Your hospital ward or treatment tank does not need to be elaborate at all. A 5-10 gallon aquarium set up as explained below will work nicely:
Basic Hospital Tank set up
Live sand and live rock are not necessary in a hospital tank. A bare-bottomed aquarium with plenty of hitching posts will suffice for a hospital ward or Quarantine Tank (QT). Ideally, the hospital tank should have one or more foam filters for biofiltration along with a small external filter, which can easily be removed from the tank during treatment but which can hold activated carbon or polyfilter pads when it’s time to pull the meds out. It’s important for the hospital ward to include enough hitching posts so that the seahorse won’t feel vulnerable or exposed during treatment. Aquarium safe, inert plastic plants or homemade hitching posts fashioned from polypropylene rope or twine that has been unraveled and anchored at one end are excellent for a hospital tank. No aquarium reflector is necessary. Ambient room light will suffice. (Bright lights can breakdown and inactivate certain medications and seahorses are more comfortable and feel more secure under relatively dim lighting.)

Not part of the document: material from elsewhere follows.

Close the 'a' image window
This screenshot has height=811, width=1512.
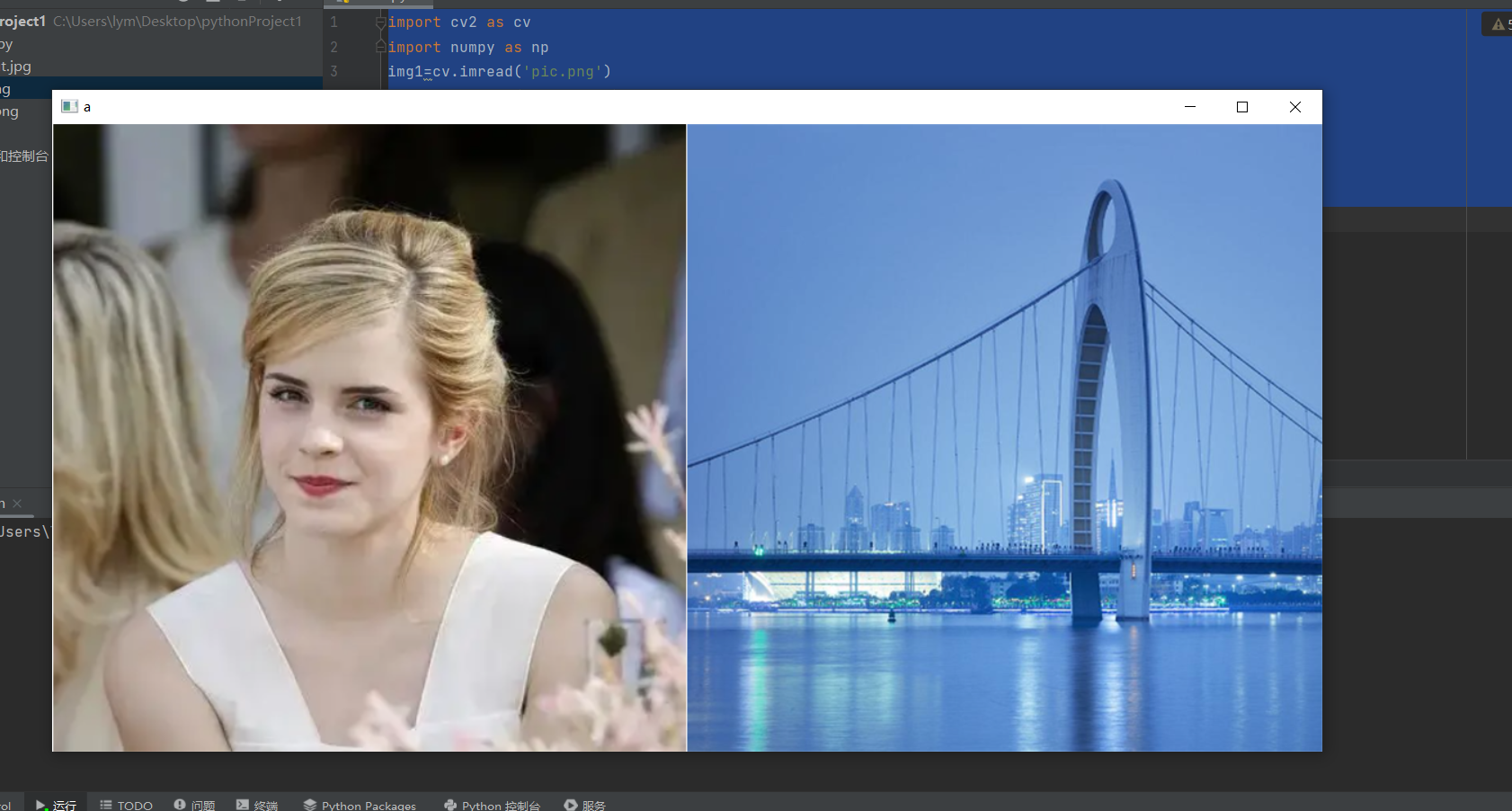tap(1295, 107)
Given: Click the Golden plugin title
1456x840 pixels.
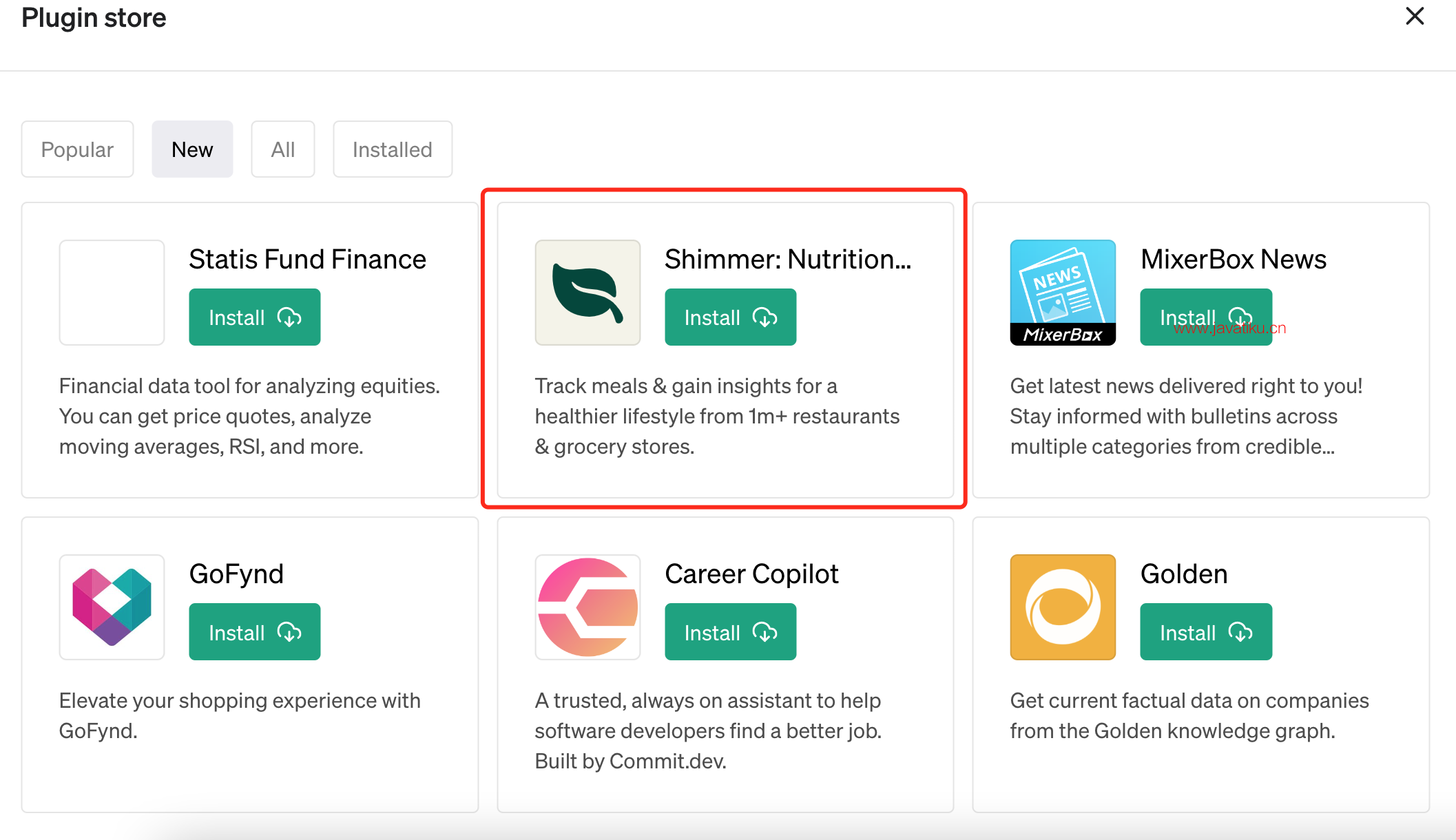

So just a bare tank with hitching posts is all you need for your hospital ward. No heater. No reflector. No lights. No substrate. You can even do without the sponge filters or external filter in your case, just adding a couple of airstones to provide surface agitation and oxygenation. That’s it.
In a pinch, a clean 5-gallon plastic bucket (new and unused, NOT an old scrub bucket!) can serve as a makeshift hospital tank. It should be aerated and equipped with hitching posts and perhaps a heater, but nothing else. This makes a useful substitute when the Quarantine Tank is occupied or in use and a seahorse needs treatment.
Stay on top of water quality in the hospital tank/bucket with water changes as often as needed during treatment, and and when you are treating the occupants for a health problem, re-dose with the medication(s) according to directions after each water change.
Okay, FishFace, that’s how to prepare the simple hospital ward or treatment tank for pony.
I say mentioned in my previous post, you can obtain the antibiotics I recommended from National Fish Pharmaceuticals (a.k.a. the Fishy Farmacy).
It would also be helpful for me to know how long your seahorse tank has been up and running, sir.
Best of luck returning Hershey to good health again.